The UTM Boundary Problem (And Why Your Cable Map Broke)

Here’s a classic gotcha that catches almost every GIS engineer at some point. Suppose you’re mapping a fiber-optic cable that runs from Chandigarh (in Zone 43N) eastward to Lucknow (in Zone 44N).

The cable’s first half stays accurate inside Zone 43N. The second half, projected with Zone 43N’s math, drifts further from reality the further east it goes.
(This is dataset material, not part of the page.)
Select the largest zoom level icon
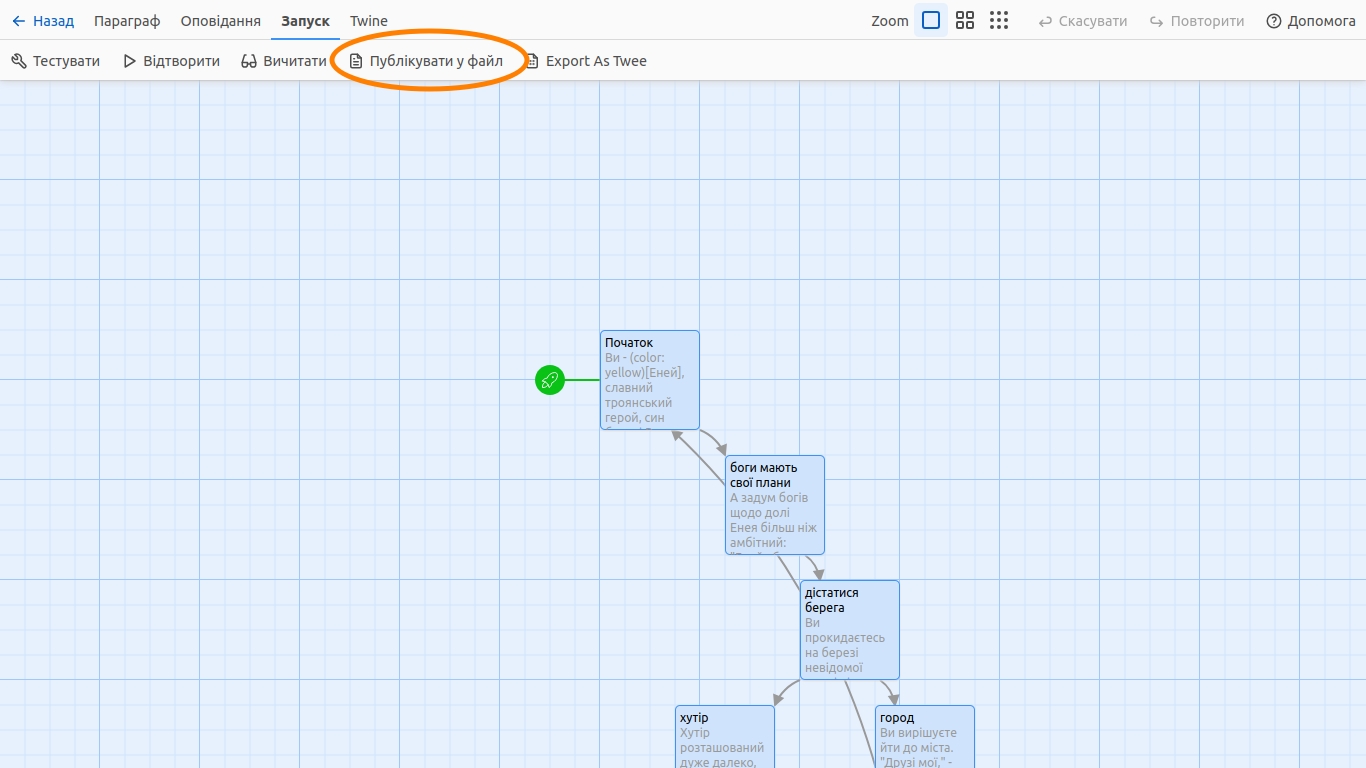The width and height of the screenshot is (1366, 768). pyautogui.click(x=931, y=21)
If you keep using Zone 43N’s projection for the entire cable, here’s what happens:

  • The portion inside Zone 43N: accurate to within a few centimeters
  • The portion outside Zone 43N: distortion grows the further you go from 75°E (Zone 43’s central meridian)
  • By the time you reach 84°E, errors can exceed several meters

This is why anything that crosses zones — long pipelines, transmission lines, fiber routes, highway corridors — needs either a country-wide projection (like Lambert Conformal Conic for India) or careful handling at zone boundaries.

When to Use UTM

  • ✅ Surveying and engineering work
  • ✅ Drone mapping and orthophotos
  • ✅ Utility line mapping (electric, water, fiber) within a single zone
  • ✅ Agricultural and forestry analysis
  • ✅ Any local-scale measurement where accuracy matters
  • ❌ Don’t use across multiple zones without careful boundary handling
  • ❌ Don’t use for global datasets

Quick Comparison Table

ProjectionUnitsBest ForMain Problem
EPSG:4326DegreesGPS data, global storage, file exchangeCannot measure distances directly
EPSG:3857Pseudo-metersWeb maps, tile-based visualizationSevere area distortion near poles
UTM (e.g. 43N)True metersSurveying, engineering, local accuracyOnly works within one 6°-wide zone

The Real-World GIS Workflow

In professional GIS work, all three projections appear in the same project — each handling what it’s best at:

  1. Store raw GPS data and shared datasets in EPSG:4326. It’s universal, lossless, and what your data sources will give you.
  2. Visualize on the web in EPSG:3857. Every tile server expects it, and rendering is fast.
  3. Analyze in the appropriate UTM zone (or country projection) whenever you need to measure distance, area, or buffers. Switch back to 4326 or 3857 for storage and display.

Most modern GIS tools (PostGIS, QGIS, ArcGIS, GDAL) handle these conversions transparently — you just need to know which projection to ask for, and when.


The One-Sentence Summary

Every flat map lies — the question is just which lie is most useful for your task. Use 4326 to store, 3857 to show, and UTM to measure.